*What you should do*:
Reproduce the entries from the line containing "is (450, 900)." through the final entry, both ends included. In them, switch every "location" to "position" and leave the rest unchanged.

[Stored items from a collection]

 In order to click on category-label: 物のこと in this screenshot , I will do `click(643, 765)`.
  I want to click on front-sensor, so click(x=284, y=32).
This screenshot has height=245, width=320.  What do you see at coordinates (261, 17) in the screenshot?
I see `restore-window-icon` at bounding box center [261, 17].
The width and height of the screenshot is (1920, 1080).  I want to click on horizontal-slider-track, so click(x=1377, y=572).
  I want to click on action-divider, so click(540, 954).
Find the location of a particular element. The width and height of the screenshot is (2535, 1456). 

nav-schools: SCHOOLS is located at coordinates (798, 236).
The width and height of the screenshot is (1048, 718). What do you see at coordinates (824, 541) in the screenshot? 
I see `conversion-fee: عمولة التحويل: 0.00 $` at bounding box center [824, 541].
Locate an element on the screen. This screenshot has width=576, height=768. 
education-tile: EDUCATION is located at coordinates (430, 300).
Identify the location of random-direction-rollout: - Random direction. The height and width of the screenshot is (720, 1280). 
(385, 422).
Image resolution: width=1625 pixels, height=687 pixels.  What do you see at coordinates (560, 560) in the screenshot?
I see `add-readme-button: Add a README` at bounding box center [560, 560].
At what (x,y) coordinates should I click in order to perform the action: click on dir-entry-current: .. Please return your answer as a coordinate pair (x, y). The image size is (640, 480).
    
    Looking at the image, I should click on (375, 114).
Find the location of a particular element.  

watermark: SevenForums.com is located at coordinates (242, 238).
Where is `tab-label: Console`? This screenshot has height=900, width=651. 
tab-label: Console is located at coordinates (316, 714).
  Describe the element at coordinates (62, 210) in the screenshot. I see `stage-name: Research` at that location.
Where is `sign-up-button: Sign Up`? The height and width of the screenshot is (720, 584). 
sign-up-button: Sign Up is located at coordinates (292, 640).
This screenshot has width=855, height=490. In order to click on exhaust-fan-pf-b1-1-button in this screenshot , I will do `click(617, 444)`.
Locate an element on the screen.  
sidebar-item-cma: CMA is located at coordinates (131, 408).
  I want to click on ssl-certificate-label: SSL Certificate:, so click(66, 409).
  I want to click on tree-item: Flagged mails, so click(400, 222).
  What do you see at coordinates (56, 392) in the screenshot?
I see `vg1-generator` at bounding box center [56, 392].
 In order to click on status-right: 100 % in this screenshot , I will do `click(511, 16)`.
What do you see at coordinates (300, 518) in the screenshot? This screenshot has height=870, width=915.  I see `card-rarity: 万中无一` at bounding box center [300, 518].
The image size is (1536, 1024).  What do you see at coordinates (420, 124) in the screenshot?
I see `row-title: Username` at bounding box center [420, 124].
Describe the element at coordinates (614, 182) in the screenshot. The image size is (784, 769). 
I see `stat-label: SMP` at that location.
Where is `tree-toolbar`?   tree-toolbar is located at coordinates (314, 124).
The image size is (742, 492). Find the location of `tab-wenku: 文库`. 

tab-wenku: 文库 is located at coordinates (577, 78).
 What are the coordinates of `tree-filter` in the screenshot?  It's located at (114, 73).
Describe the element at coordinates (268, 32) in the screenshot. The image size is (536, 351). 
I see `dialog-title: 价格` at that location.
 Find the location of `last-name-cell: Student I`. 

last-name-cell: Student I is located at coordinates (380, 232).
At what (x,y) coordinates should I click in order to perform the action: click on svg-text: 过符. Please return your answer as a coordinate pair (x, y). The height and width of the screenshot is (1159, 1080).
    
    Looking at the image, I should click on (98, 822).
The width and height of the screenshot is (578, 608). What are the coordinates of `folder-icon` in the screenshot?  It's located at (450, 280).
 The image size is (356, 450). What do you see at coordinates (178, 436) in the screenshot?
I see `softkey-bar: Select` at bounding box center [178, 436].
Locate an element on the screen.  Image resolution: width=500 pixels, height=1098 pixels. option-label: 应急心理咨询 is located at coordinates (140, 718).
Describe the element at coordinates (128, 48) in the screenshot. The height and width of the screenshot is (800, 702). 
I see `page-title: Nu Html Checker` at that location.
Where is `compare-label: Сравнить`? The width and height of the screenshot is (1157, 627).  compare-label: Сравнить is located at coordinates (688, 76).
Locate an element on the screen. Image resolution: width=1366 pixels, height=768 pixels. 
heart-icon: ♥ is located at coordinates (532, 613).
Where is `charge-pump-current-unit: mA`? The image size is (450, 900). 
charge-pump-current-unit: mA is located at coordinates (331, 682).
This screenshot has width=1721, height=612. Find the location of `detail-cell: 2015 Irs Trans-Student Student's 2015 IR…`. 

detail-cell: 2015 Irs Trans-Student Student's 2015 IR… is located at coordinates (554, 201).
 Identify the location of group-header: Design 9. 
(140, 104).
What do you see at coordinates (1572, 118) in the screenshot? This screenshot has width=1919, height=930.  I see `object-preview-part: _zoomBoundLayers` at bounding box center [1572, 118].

*Solved problem*:
Where is `charge-pump-current-unit: mA`? The image size is (450, 900). 
charge-pump-current-unit: mA is located at coordinates (331, 682).
This screenshot has width=1721, height=612. Find the position of `detail-cell: 2015 Irs Trans-Student Student's 2015 IR…`. 

detail-cell: 2015 Irs Trans-Student Student's 2015 IR… is located at coordinates (554, 201).
 Identify the position of group-header: Design 9. 
(140, 104).
What do you see at coordinates (1572, 118) in the screenshot? This screenshot has width=1919, height=930.  I see `object-preview-part: _zoomBoundLayers` at bounding box center [1572, 118].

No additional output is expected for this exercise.